Almost all plans fail on the first try, even for really competent plans and humans, and outside of very constrained regimes, 0 plans work out on the first try.
Thus, if you are truly in a situation where you are encountering such constraints, you should give up on the problem ASAP, and rest a little to make sure that the constraint actually exists.
So while this is a fun experiment, with real takeaways, I’d warn people that constraining a plan to work on the first try and requiring completeness makes lots of problems impossible to solve for us humans and AIs.
One of Eliezer’s essays in The Sequences is called Shut Up and Do the Impossible
I’m confident Eliezer would agree with you that if you can find a way to do something easier instead, you should absolutely do that. But he also argues that there is no guarantee that something easier exists; the universe isn’t constrained to only placing fair demands on you.

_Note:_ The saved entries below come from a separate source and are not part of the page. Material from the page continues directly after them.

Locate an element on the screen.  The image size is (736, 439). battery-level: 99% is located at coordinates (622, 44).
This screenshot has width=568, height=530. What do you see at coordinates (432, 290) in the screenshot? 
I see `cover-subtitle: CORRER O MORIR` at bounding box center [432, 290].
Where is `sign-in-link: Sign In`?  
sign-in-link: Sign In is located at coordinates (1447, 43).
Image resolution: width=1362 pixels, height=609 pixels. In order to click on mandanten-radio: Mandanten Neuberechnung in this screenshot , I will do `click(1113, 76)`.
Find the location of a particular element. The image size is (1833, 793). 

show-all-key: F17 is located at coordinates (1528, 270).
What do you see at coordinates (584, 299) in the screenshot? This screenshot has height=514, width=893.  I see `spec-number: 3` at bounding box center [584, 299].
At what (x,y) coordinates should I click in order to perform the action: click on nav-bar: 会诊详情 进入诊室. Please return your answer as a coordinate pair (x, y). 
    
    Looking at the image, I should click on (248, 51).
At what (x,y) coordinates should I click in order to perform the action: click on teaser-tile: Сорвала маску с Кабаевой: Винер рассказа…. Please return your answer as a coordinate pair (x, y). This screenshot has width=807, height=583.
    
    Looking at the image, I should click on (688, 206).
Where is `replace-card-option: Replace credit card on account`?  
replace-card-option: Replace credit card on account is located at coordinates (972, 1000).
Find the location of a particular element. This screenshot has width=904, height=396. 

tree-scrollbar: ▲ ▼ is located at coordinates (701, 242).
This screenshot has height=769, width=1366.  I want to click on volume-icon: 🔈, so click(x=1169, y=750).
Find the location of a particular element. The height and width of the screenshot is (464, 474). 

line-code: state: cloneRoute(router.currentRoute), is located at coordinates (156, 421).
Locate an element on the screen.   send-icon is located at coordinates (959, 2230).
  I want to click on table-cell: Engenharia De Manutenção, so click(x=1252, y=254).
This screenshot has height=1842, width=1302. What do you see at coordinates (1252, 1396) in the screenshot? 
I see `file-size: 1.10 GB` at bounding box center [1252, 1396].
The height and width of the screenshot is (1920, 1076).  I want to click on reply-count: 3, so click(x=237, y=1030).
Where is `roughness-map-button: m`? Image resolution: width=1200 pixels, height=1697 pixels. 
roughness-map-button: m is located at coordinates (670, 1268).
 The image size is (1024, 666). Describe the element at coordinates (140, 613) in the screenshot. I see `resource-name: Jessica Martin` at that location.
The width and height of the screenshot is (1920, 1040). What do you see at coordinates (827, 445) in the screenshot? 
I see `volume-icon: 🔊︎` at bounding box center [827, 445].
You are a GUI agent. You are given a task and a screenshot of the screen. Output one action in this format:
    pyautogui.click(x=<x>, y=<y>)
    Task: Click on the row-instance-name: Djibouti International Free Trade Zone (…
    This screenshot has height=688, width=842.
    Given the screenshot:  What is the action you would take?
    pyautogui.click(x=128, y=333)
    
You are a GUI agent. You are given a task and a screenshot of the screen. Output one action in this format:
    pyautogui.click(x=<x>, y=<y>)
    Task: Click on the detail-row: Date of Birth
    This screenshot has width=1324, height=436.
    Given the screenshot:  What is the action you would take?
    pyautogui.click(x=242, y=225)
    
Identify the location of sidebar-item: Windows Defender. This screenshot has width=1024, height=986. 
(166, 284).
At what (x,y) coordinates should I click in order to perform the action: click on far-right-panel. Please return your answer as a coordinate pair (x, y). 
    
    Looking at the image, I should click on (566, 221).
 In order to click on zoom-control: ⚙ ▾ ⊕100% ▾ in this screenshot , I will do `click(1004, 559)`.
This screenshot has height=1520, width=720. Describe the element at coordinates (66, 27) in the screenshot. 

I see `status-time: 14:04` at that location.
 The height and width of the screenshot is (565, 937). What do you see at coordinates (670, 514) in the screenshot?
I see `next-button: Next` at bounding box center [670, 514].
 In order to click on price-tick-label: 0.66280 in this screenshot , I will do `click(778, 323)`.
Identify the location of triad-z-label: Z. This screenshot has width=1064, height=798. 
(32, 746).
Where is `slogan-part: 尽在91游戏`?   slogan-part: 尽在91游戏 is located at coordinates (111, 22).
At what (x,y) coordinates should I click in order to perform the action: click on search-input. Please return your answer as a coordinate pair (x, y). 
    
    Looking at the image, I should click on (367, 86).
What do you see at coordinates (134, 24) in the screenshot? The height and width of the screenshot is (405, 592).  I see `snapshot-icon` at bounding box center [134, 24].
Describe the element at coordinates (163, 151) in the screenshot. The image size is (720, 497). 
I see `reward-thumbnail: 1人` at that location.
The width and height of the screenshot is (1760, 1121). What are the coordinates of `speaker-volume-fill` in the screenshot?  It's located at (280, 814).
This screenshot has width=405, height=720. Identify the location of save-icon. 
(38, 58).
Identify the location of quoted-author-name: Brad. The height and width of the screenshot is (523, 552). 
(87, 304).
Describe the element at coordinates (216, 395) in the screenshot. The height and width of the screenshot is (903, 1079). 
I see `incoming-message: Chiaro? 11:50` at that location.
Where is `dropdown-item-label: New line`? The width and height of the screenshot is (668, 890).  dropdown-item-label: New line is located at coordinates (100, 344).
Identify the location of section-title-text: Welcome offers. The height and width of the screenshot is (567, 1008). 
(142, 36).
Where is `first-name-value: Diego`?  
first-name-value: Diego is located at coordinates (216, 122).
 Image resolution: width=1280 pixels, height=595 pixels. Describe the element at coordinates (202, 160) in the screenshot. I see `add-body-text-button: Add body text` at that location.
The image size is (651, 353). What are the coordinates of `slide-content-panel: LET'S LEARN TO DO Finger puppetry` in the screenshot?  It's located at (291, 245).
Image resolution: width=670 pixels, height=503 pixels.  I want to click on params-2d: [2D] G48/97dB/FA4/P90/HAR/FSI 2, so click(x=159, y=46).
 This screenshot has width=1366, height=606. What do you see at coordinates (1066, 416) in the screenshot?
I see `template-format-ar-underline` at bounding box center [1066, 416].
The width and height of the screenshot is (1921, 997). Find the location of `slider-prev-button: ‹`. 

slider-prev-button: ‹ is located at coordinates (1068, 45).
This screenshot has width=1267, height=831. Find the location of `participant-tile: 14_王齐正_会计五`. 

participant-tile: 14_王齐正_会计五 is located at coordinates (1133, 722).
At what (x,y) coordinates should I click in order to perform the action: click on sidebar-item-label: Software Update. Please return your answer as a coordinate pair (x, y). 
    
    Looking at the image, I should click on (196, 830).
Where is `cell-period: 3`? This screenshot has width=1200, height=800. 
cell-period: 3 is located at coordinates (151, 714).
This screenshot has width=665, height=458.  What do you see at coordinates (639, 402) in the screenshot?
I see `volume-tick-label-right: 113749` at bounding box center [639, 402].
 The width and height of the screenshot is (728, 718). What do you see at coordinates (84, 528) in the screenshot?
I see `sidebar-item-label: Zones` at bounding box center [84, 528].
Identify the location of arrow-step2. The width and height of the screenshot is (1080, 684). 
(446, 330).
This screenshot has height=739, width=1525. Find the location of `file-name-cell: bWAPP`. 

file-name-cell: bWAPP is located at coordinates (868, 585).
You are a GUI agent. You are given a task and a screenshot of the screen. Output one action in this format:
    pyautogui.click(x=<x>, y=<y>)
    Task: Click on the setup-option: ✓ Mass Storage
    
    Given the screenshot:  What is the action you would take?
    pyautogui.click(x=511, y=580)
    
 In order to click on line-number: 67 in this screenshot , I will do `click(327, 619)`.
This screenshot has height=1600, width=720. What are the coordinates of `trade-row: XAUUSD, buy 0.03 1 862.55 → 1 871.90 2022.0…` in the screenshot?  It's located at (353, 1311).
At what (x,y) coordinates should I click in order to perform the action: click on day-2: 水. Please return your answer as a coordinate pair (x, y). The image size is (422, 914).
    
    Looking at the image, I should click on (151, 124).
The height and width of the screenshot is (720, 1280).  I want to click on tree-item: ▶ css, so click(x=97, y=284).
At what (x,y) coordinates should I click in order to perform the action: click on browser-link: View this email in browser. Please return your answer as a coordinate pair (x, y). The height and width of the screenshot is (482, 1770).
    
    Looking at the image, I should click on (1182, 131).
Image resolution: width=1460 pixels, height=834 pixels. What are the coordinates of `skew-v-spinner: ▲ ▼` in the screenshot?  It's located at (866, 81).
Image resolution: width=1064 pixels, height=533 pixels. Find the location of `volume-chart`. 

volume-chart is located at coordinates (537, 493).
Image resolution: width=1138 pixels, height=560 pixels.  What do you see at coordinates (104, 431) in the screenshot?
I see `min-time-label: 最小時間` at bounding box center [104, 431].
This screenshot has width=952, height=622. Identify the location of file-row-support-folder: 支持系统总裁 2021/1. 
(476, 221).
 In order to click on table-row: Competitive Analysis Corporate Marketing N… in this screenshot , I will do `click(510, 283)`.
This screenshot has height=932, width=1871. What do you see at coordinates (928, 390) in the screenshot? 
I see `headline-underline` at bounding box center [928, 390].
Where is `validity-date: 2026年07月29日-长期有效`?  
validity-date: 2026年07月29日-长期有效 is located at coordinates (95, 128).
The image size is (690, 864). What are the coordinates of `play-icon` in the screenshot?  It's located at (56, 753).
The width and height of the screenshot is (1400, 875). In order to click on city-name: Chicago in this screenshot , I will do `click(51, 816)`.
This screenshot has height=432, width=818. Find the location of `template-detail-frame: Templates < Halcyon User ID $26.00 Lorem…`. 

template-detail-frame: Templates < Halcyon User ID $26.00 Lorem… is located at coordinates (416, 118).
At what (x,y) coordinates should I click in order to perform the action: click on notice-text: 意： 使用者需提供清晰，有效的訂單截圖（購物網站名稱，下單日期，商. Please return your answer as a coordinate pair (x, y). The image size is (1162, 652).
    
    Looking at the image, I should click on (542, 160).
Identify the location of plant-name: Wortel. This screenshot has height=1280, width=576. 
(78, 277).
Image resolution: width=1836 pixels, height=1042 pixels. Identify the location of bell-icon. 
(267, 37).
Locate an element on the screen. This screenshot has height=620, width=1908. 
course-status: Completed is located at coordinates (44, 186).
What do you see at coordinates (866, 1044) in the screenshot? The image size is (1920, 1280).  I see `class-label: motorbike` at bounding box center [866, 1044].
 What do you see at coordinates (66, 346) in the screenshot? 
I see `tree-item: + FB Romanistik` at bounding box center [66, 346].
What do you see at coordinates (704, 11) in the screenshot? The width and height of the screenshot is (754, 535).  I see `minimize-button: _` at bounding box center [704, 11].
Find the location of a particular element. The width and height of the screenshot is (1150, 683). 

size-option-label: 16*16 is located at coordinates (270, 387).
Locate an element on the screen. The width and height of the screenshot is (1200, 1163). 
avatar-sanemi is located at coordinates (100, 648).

My point isn’t that the easier option always exists, or even that a problem can’t be impossible.
My point is that if you are facing a problem that requires 1-shot complete plans, and there’s no second try, you need to do something else.
There is a line where a problem becomes too difficult to productively work on, and that constraint is a great sign of an impossible problem (if it exists.)
The maximum difficulty that is worth attempting depends on the stakes.
AND your accurate assessment of the difficulty. The overconfidence displayed in this mini-experiment seems to result in part from people massively misestimating the difficulty of this relatively simple problem. That’s why it’s so concerning WRT alignment.
Do things like major surgery or bomb defusal have those kinds of constraints?
Not really, but they are definitely more few-shot than other areas, but thankfully getting 1 thing wrong isn’t usually an immediate game-ender (though it is still to be avoided, and importantly this is why these 2 areas are harder than a lot of other fields).
Ah- well said. I understand the rest of your comments better now. And I thoroughly agree, with a caveat about the complexity of the problem and the amount of thought and teamwork applied (e.g., I expect that a large team working for a month in effective collaboration would’ve solved the problem in this experiment, but alignment is probably much more difficult than that).